在整个终端体系中,Terminal Guard将计算机划分为特定的组,每个组可以拥有自己的策略,策略包括了补丁安装列表、软件安装列表、安全策略、完整性检查策略。每个客户可以根据不同组的需求定义相应策略,例如:某个补丁虽然是关键更新,但是该补丁一旦打到运行了某个应用的计算机上会导致该应用无法使用,这种情况下,应该针对该计算机组制定专门的策略不打该补丁,并采取其他安全措施(例如过滤相应端口)。
3、终端保护的机制
第一:终端受限
可信终端用户群安装安全引擎代理,它每次访问外网时,先根据自己的身份从中心策略管理服务器获取当前安全策略,再根据下载的安全策略,执行各项强制安全措施,检查本机的安全状态,进行资产登记,监视本机行为,发送各类日志和告警到中心策略服务器,从补丁库下载安装各类操作系统与应用软件的补丁,与内网隔离墙策略强制访问控制模块通信以获得所需的网络资源访问权限。
第二:中心策略管理主控
中心策略管理服务器来接受安全引擎代理的资产登记,为安全引擎代理提供安全策略下载,接收保存安全引擎代理发来的日志与告警,为管理员控制台界面提供管理接口,保存各类补丁信息,接收补丁库日志,为内网隔离墙策略强制访问控制模块提供安全策略确认服务并接收内网隔离墙强制访问控制模块发来的日志与告警。
第三:访问认证和控制
所有的管理都是通过全中文的图形界面来实现。

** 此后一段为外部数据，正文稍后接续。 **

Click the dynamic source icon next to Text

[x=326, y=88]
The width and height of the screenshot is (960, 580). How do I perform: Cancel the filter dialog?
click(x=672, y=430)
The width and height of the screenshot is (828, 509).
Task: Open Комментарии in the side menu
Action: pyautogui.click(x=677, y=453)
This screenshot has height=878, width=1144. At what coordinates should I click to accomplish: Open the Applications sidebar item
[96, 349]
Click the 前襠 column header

在所有资产登记完后,通过内网隔离墙策略强制访问控制系统进行认证和策略控制,来强制保护信息资产的安全。如果被保护的终端符合安全策略的允许条件,用户则可正常访问外网,反之则被禁止。
第四:如果受控则完善终端
升级与补丁库存放各类操作系统及应用软件的补丁和更新数据文件,供安全引擎下载安装。它还负责存放安全引擎代理的安装与升级映象,入侵防护与防病毒特征库,供安全引擎升级自身及所用的特征库。它根据中心策略管理服务器转发来的管理员指令或定期从补丁源下载各类补丁,执行转发来的其它补丁库管理指令,发送日志信息到中心策略管理服务器。
这四种方式构成闭环,构成整个安氏可信终端计算环境的保护机制。
4、各种系统配合完善终端保护
当然,安氏Terminal Guard在整个安全终端的保护机制中,除软件及补丁管理外,同时为终端还配合有软件分发、个人防火墙、个人防病毒、主机入侵检测系统、完整性检查和自动修复、强制认证、内网隔离墙策略强制访问控制等。一方面,防止了终端系统免受来自内部或外部的恶意攻击外,阻止了蠕虫病毒的自我繁殖和感染,从根本上杜绝了利用软件漏洞而造成的网络拥塞、系统资源消耗和一系列安全隐患等;另一方面,经过内网隔离墙策略强制访问控制,从边界上隔离了不安全系统的终端,保证免疫能力底下的终端免受其害。同时,安氏Terminal Guard还可根据各种用户不同的安全需要,采用“自愿安全”和企业信息资产角度的“强制安全”方式,通过用户自己的安全管理设置,除保证整个安全系统的安全性外,同时也保证了系统的可用性,从根本上保证了企业终端计算环境的安全。
5、 小结
应该看到,安氏对企业信息安全的建设不但从边界防护和系统安全检测做起,还充分考虑到终端计算的安全。安氏Terminal Guard从终端开始,通过对终端的强制认证和完整性检查,及时强制并完善终端的安全,从源头抓起,有的放矢,真正打造了企业可信终端的安全计算环境,有效满足了各行业的迫切安全需求。